Large amounts of water may have entered the building during construction. This moisture may result from the water added to mortar and concrete, damp materials being supplied to the construction site, or precipitation during construction.

The drying rate depends on how big a difference there is between the water vapour content of the air inside the pores of the material and in the ambient air. In the pores of moist materials, the humidity is always 100 % RH, corresponding to the top curve in the water vapour chart. When the temperature is increased, the water vapour content in the material’s pores will rise as will the difference between water vapour content and that of the ambient air, assuming that the water vapour content of the indoor air is kept low via airing.

In summer, there may be a difference between the water vapour content in the pores of wet materials and indoor air of approx. 7 g per m3, but in winter, the difference is less than 1 g per m3 if the room is unheated. In winter, the best drying conditions exist if the temperature is kept to at least 20 °C, which gives a difference in water vapour content of around 13 g per m3. To achieve the same drying-out rate in winter as in summer, it will only be necessary to keep the temperature at approx. 13 °C. While being heated, the building should be constantly aired out.

Condensation Drying

Condensation drying sends the indoor air through a cooling system with a refrigeration compressor cooling the air down to a few degrees above freezing.

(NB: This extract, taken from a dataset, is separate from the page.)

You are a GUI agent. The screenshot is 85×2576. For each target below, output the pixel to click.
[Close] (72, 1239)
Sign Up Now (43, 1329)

During this process, water is separated from the air. The air is immediately reheated.

This method is only effective at temperatures above 10–15 °C.

Absorption Drying

Absorption drying will dehumidify the air by sending it through a moisture-absorbent material in a rotor where the material is regenerated with warm air. This method can be applied at relatively low temperatures (see Figure 25).

Absorption drying can be used to dry out a building in winter without heating it. Absorption drying can also be used to maintain a low relative humidity in unheated storage halls, etc. Dehumidification using the absorption method will achieve a lower moisture content than condensation drying.

Both methods require the building to be tightly closed, as the circulated air is relatively dry. If air can penetrate from the outside, energy will be used to dehumidify the outside air rather than drying out the building.

he figure shows a dehumidification process using condensation drying where water is separated out in a cooling system with a cooling compressor, and absorption drying where water is separated out through a moisture-absorbent material.

Figure 25. The figure shows a dehumidification process using condensation drying where water is separated out in a cooling system with a cooling compressor, and absorption drying where water is separated out through a moisture-absorbent material. The latter method is especially suited for use in winter without heating.